(Text shown):
-- start --
- Original film poster
- Directed by: Dennis Hopper
- Screenplay by: Michael Schiffer
- Story by: Richard Di Lello Michael Schiffer
- Produced by: Robert H. Solo
- Starring: Sean Penn; Robert Duvall; María Conchita Alonso;
- Cinematography: Haskell Wexler
- Edited by: Robert Estrin
- Music by: Herbie Hancock
- Distributed by: Orion Pictures
- Release date: April 15, 1988;
- Running time: 120 min. (original release) 127 min. (Director's Cut)
- Country: United States
- Languages: English Spanish
- Budget: $10 million
- Box office: $46,616,067 (domestic)

= Colors (1988 film) =

1988 film directed by Dennis Hopper

Colors is a 1988 American crime drama film starring Sean Penn and Robert Duvall, and directed by Dennis Hopper. The film takes place in the gang-ridden neighborhoods of Los Angeles: late-1980s South Central L.A., Echo Park, Westlake and East L.A.. The film centers on Bob Hodges (Duvall), an experienced LAPD C.R.A.S.H. officer, and his rookie partner, Danny McGavin (Penn), who try to stop the gang violence between the Bloods, the Crips, and Hispanic street gangs. Colors relaunched Hopper as a director 19 years after Easy Rider, and inspired discussion over its depiction of gang life and gang violence.

==Plot==
Two policemen, "Uncle" Bob Hodges, a respected LAPD officer and Vietnam veteran, and rookie officer Danny McGavin, have just been teamed together in the C.R.A.S.H. unit that patrols Northwest L.A., East L.A. and South L.A..
-- end --
(Record excerpts):
-- start --
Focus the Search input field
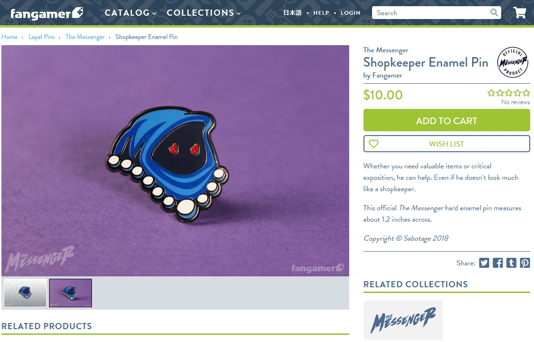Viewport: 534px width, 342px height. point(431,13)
-- end --
-- start --
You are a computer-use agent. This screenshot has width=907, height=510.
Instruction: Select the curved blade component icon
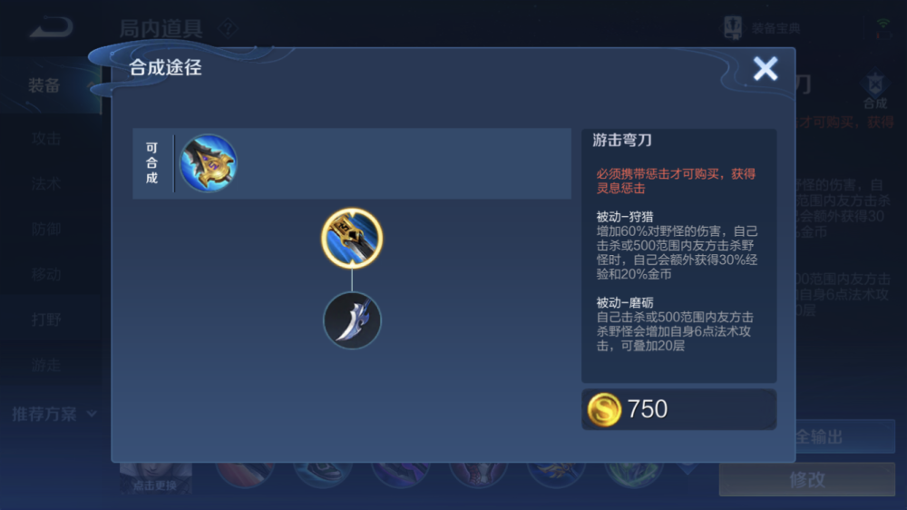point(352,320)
-- end --
(Set exercise):
Extend the article on the 1988 film Colors, starting after its last sentence, which introduces the two partners in the C.R.A.S.H. unit.

(Exercise output):
Hodges' views on policing are appreciated on the local streets where he is outwardly diplomatic, preaching "rapport" to gang members and realizing the vulnerable gang populations scrutinize every action the police take. When a 21st Street gangster throws a rock at Hodges's car, Felipe is caught by Hodges. Elsewhere, the Bloods' funeral for Robert Craig is attacked by a carload of Crips. When Hodges and McGavin chase them, the Crips are killed when the car crashes. At the 21st Street Gang hangout, Ron Delaney fails to convince their members to walk away from the gang life.

McGavin has a short-lived romance with a waitress named Louisa, whose life lessons seem to be lost on the aggressive, cavalier rookie. McGavin assaults a graffiti artist with his own paint can and punches a drug dealer named T in front of angry bystanders. Hodges physically confronts McGavin about his abusive style, and Louisa reveals the graffiti artist is her cousin. The murder of a Bloods gang member escalates tension, and the two partners find themselves in the middle of the Crips, Bloods, and Hispanic barrio war. McGavin wrecks their first unmarked car during a pursuit, and its vivid yellow replacement earns McGavin the nickname "Pac-Man".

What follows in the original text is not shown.